Bugs, brains and babies: the role of gut microbiota in preterm brain development

Abstract

The gut microbiota is increasingly recognised as a modulator of brain and behaviour. However, to date there is limited knowledge of the relationships between the early-life gut microbiota and brain structure in preterm infants, who are at risk for both altered brain development and gut bacterial dysbiosis.

This thesis aimed: to develop a brain imaging phenotype capturing diffuse white matter injury, a prevailing feature of the encephalopathy of prematurity (EoP) along with deep grey matter volume loss; to review the evidence that gut microbiota diversity and community composition associate with human brain development in infancy and childhood; to characterise and understand the drivers of preterm early-life gut microbiota diversity and community composition; and to investigate associations between the preterm gut microbiota and features of the EoP at term-equivalent age.

In the first study, using brain diffusion MRI data of 79 term and 141 preterm infants recruited to the Theirworld Edinburgh Birth Cohort (TEBC), I applied data reduction to diffusion MRI metrics across white matter tracts to derive single- and multi-metric latent general factors capturing diffuse white matter disease. I found that the general factors are influenced by preterm birth, suggesting they provide useful measures of global white matter microstructure to investigate upstream determinants of brain dysconnectivity among preterm children. I used these metrics in subsequent microbiota-brain analyses.

In the second study, I identified twenty studies that suggested the microbiome-gut-brain axis may operate across three domains in infancy and early childhood: general neurocognitive development, socio-emotional behaviours, and brain structure and function.

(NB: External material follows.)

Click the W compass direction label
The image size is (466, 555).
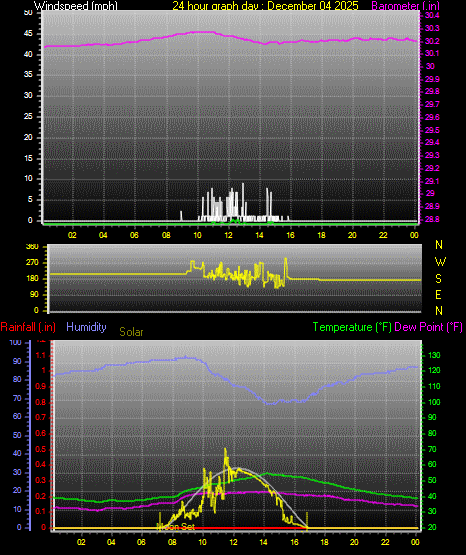pyautogui.click(x=440, y=262)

However, there was substantial variation in the bacteria-brain/behaviour relationships reported, and I identified sources of clinical and methodological heterogeneity in the studies. I showed that there is very little understanding about microbiota-brain relationships in preterm infants in the extant literature.

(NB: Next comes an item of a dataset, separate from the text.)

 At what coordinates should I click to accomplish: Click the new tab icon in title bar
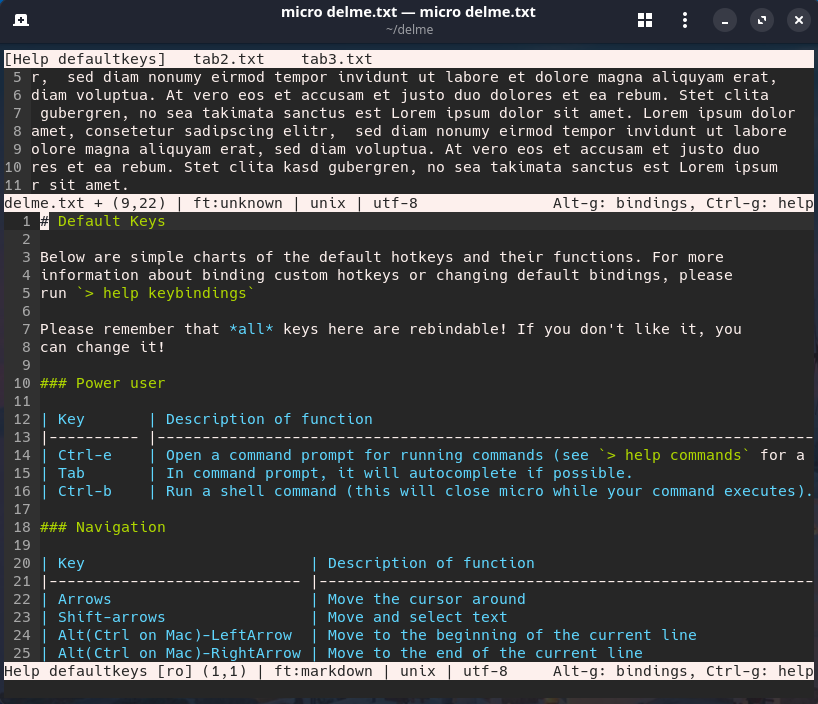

In the third study, in 147 infants recruited to TEBC, I found that the majority of meconium samples were characterised by high relative abundances of Staphylococcus or Streptococcus, which minimally differed between term and preterm neonates. The microbiota community of preterm infants by the time of discharge from hospital had high relative abundances of Bifidobacterium or Enterobacteriaceae; some samples also had high abundances of Escherichia/Shigella, Klebsiella, or Enterococcus. The preterm infant meconium sample composition was strongly influenced by mode of delivery, while the main drivers of gut microbiota composition prior to discharge from the hospital were the degree of prematurity, sex, and antibiotic exposure.

Finally, I took a whole-brain approach to investigate the associations between gut microbiota diversity and community composition prior to hospital discharge and brain imaging features of the EoP at term-equivalent age in 79 preterm neonates recruited to TEBC. Using dimensionality reduction, I identified four main axes of variance in the microbiota community composition data, driven by the abundances of Bifidobacterium, Escherichia/Shigella-Enterobacteriaceae, Klebsiella, or Enterococcus. I found that microbiota richness and the main axes of variance in community composition correlated with brain microstructure, particularly in the deep grey and white matter. This study provided the first evidence that the gut microbiota associates with common neuroimaging features of preterm brain dysmaturation.

This thesis provides evidence that general factors of diffusion MRI are useful for capturing global white matter changes associated with preterm birth; that the gut microbiota plays a role in a range of neurodevelopmental domains; and that the degree of prematurity is one of the main drivers of the preterm infant gut microbiota, which in turn may contribute to deep grey and white matter dysmaturation at term-equivalent age.